Problem to work on »
Reproduce the material below only from the line with "This screenshot has width=600, height=450." to the line with "the activity route", both included, keeping each line exact and dropping the pictures.

Input »
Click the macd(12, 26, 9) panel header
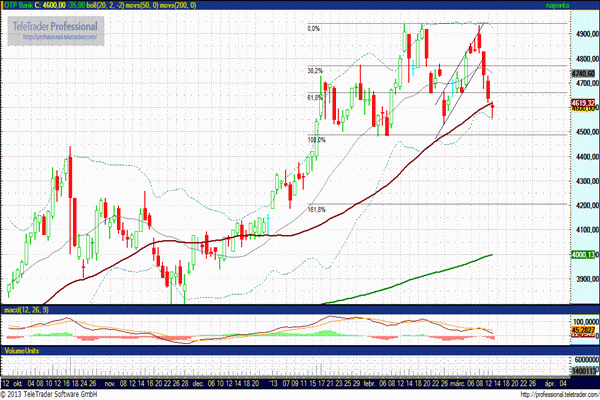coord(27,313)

==

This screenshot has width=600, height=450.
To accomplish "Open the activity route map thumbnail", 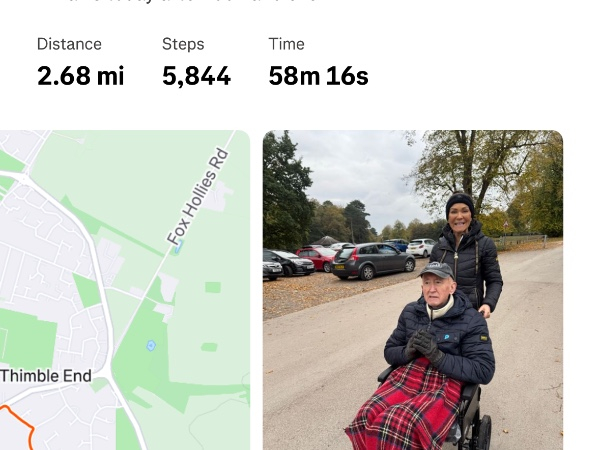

--

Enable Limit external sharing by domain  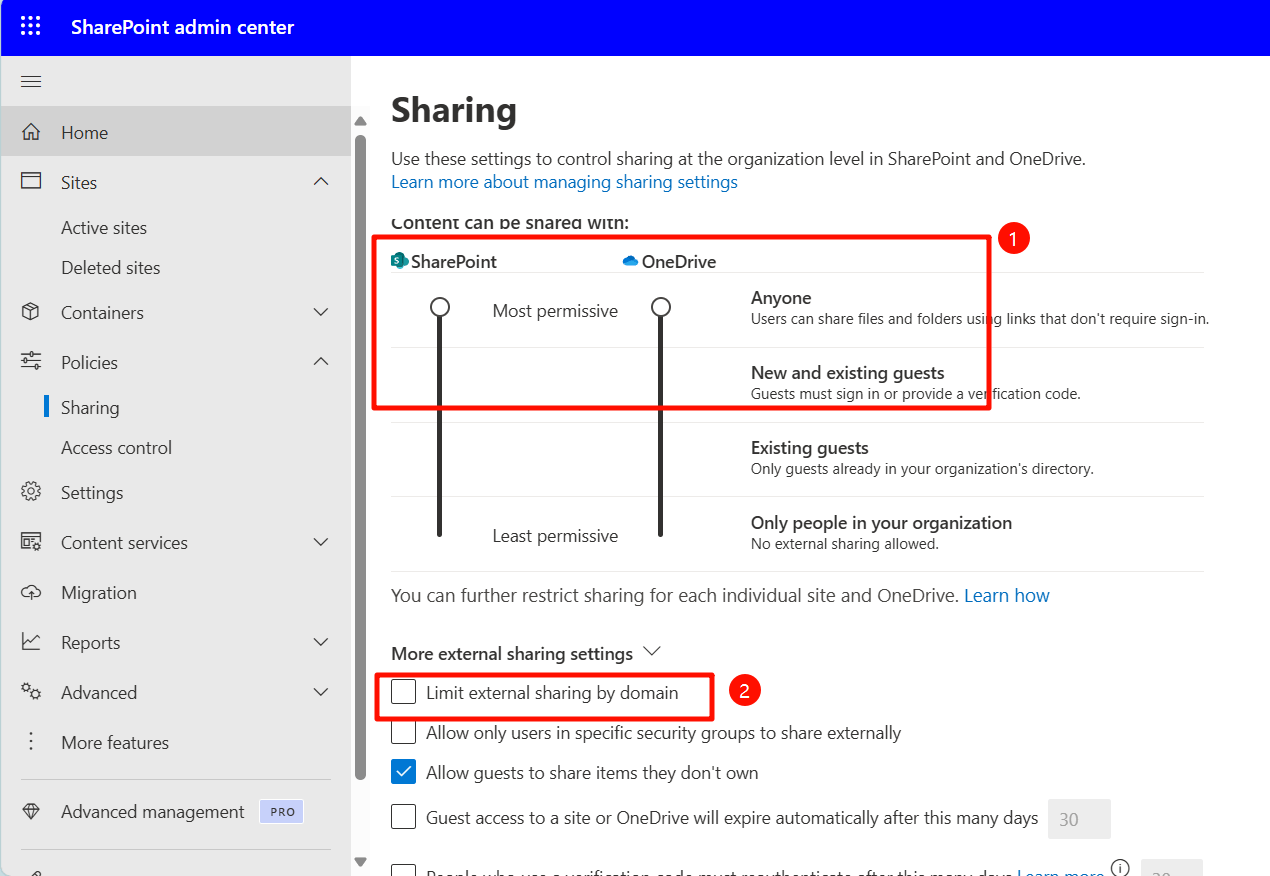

Solved problem »
This screenshot has width=600, height=450.
To accomplish "Open the activity route map thumbnail", 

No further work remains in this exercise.